>>>

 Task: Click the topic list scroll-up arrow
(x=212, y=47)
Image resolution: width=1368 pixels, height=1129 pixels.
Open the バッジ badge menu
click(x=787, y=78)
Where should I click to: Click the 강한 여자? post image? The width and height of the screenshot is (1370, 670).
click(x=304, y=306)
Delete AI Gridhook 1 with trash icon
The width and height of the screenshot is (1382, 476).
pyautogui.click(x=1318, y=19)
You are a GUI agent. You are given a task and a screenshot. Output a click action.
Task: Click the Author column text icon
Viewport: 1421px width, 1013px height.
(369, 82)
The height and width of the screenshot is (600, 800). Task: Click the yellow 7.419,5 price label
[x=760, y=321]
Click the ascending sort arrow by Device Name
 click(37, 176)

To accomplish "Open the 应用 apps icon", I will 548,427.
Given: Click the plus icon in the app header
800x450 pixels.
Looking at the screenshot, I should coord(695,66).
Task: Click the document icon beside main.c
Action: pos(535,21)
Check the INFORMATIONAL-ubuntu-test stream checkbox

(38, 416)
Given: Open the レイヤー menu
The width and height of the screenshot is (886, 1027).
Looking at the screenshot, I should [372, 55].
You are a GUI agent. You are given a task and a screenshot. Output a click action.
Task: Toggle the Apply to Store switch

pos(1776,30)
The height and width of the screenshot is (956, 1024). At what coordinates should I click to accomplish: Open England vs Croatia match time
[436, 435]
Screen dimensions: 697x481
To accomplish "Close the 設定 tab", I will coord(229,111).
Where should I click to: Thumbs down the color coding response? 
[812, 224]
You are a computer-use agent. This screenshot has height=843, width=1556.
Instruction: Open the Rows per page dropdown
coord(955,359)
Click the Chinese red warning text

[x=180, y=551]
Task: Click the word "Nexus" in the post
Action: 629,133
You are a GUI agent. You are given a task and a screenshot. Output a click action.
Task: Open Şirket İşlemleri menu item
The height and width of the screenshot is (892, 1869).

<<<

What to produce = Filter the entries and copy out every line with the word "will".

Solution for this task =
To accomplish "Open the 应用 apps icon", I will 548,427.
To accomplish "Close the 設定 tab", I will coord(229,111).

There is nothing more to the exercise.